> _Texte proposé_:
Tom Ripley est chargé par un milliardaire américain de ramener son fils à San Francisco. Il s’immisce alors dans la vie de Philippe, parti pour de longues vacances en Italie, et de sa fiancée, Marge. Une complicité malsaine va naître entre les deux hommes. Mais lors d’une virée en mer, Tom tue Philippe de sang-froid et jette le corps par-dessus bord. L’assassin va alors endosser son propre rôle et celui de sa victime… (via Carlotta)

(Entrées de données enregistrées)
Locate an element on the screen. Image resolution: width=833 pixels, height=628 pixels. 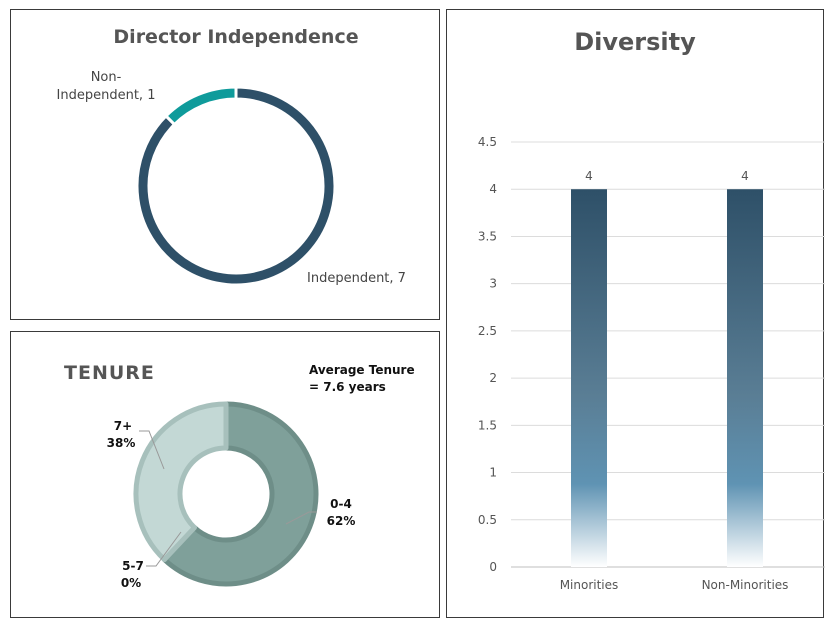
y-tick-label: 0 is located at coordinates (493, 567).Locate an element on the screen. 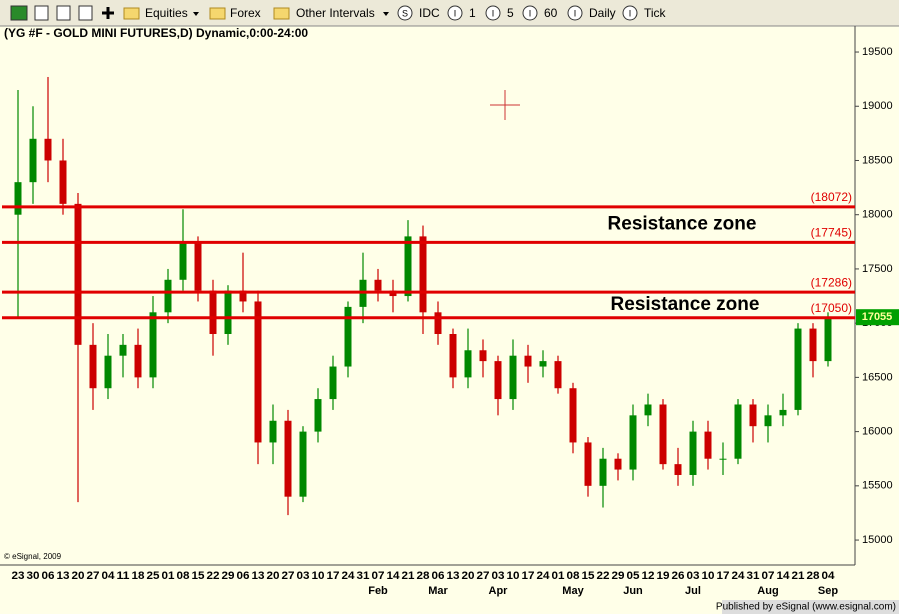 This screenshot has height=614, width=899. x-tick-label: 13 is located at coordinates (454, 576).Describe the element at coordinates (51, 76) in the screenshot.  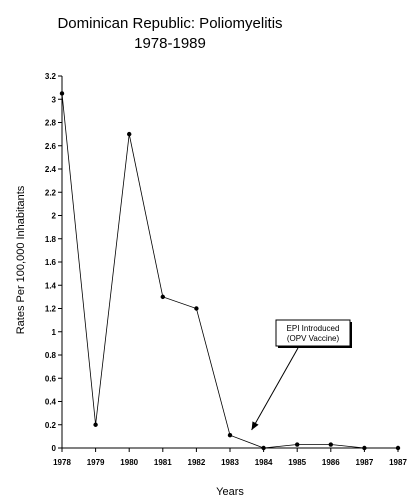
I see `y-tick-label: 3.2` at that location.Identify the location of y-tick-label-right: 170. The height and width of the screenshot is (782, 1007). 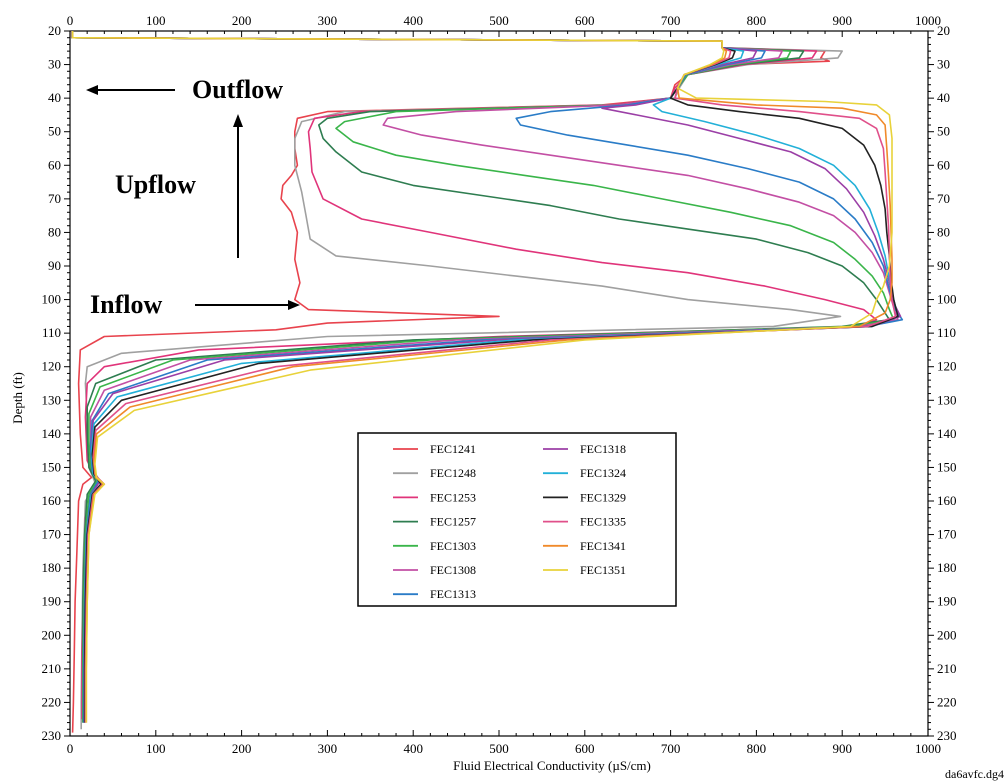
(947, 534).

> _Consignes_:
A - Modifiez le passage du synopsis qui commence par « Tom Ripley est » et se poursuit jusqu'à « victime… (via Carlotta) », en y remplaçant « milliardaire » par « millionnaire ».
B - D'après le synopsis, dans quel pays Philippe est-il parti en vacances ?

> _Corrigé détaillé_:
A -
Tom Ripley est chargé par un millionnaire américain de ramener son fils à San Francisco. Il s’immisce alors dans la vie de Philippe, parti pour de longues vacances en Italie, et de sa fiancée, Marge. Une complicité malsaine va naître entre les deux hommes. Mais lors d’une virée en mer, Tom tue Philippe de sang-froid et jette le corps par-dessus bord. L’assassin va alors endosser son propre rôle et celui de sa victime… (via Carlotta)

B - En Italie.